Hakim pengawas Pengadilan Negeri Jakarta Pusat, Marsudin Nainggolan, yang ikut serta dalam rapat, mengatakan pengesahan perpanjangan masa pembayaran akan dilakukan pada 27 Juli mendatang. Perpanjangan masa pembayaran terhitung mulai 2013. Marsudin membantah dugaan intervensi dan pengarahan terhadap kreditor untuk menyetujui proposal. "Tidak ada pengarahan, kan tergantung floor," katanya di Jakarta, Kamis, 21 Juli 2011.
Baca Juga:
Data kurator kepailitan dan pengurus Penundaan Kewajiban Pembayaran Utang menunjukkan, utang perusahaan terdiri atas Rp 7, 94 triliun kepada kreditor separatis, Rp 5,616 triliun kepada kreditor konkuren yang diakui, dan Rp 734 miliar kepada kreditor konkuren yang diakui sementara.
Kreditor konkuren adalah kreditor yang tidak dijamin dengan aset perseroan. Adapun kreditor separatis sebaliknya.
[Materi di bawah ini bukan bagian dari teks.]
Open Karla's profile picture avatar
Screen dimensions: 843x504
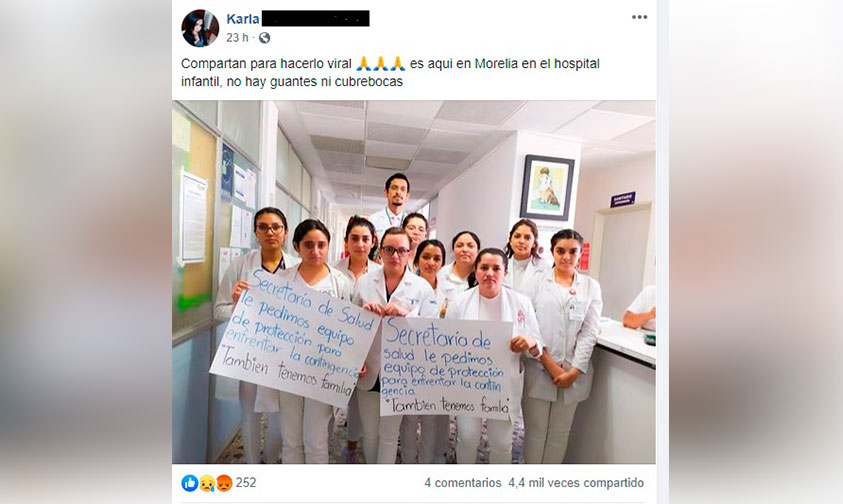click(200, 28)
Kreditor separatis di antaranya Boshendal Investment Ltd, Langass Offshore Inc, JP Morgan Europe Ltd, PT Binaartha Parama, PT Sucorinvest Central Gani, Credit Suisse Internasional, dan PT Dhanawibawa Arthacemerlang.
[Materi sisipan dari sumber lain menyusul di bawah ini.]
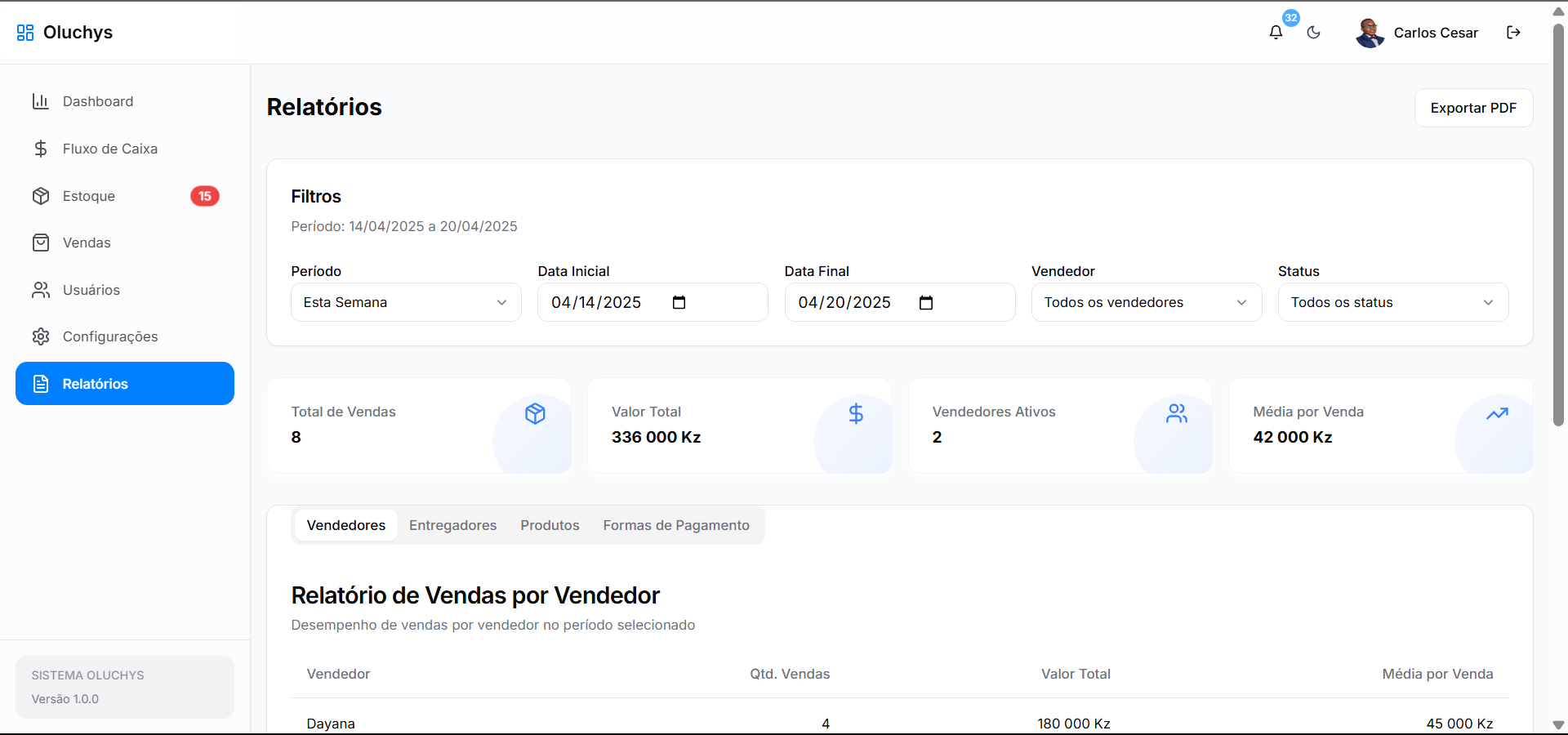This screenshot has height=735, width=1568.
Task: Expand the Status filter dropdown
Action: pyautogui.click(x=1392, y=302)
Pada 9 Juni lalu, Pengadilan Niaga Jakarta Pusat memerintahkan Kertas Nusantara membayar utang senilai Rp 142 miliar kepada PT Multi Alphabet Dinamika. Jangka waktu pembayaran selama 45 hari atau jatuh tempo pada 24 Juli mendatang. Jika tidak dibayar, perseroan akan dinyatakan pailit atau bangkrut.
Untuk menghindari kebangkrutan, perseroan mengajukan rencana perdamaian dengan kreditor. Dalam proposal rencana perdamaian yang diperoleh Tempo disebutkan, perseroan mengajukan perpanjangan pembayaran utang selama 15 tahun kepada kreditor separatis dan 20 tahun kepada kreditor konkuren terhitung sejak 2013.
Sheila Salomo, kuasa hukum Allied Ever Investment Ltd, satu satu kreditor yang menolak usul perdamaian, mengatakan proposal dibuat sangat sederhana. Padahal utang perusahaan yang dulu bernama Kiani Kertas ini sebesar Rp 14,31 triliun. "Banyak hal yang harus diperiksa dan dipelajari. Apalagi laporan keuangan mereka juga tidak diaudit. Yang diaudit baru disampaikan kemarin," katanya.
Sheila mengaku kecewa kepada hakim pengawas yang tidak mempertimbangkan keberatan pihaknya. Dalam rapat voting, hakim pengawas lebih memilih melemparkan keputusan kepada para peserta rapat. "Harusnya hakim melihat dan meletakkan hal ini pada proporsi yang benar," ujarnya.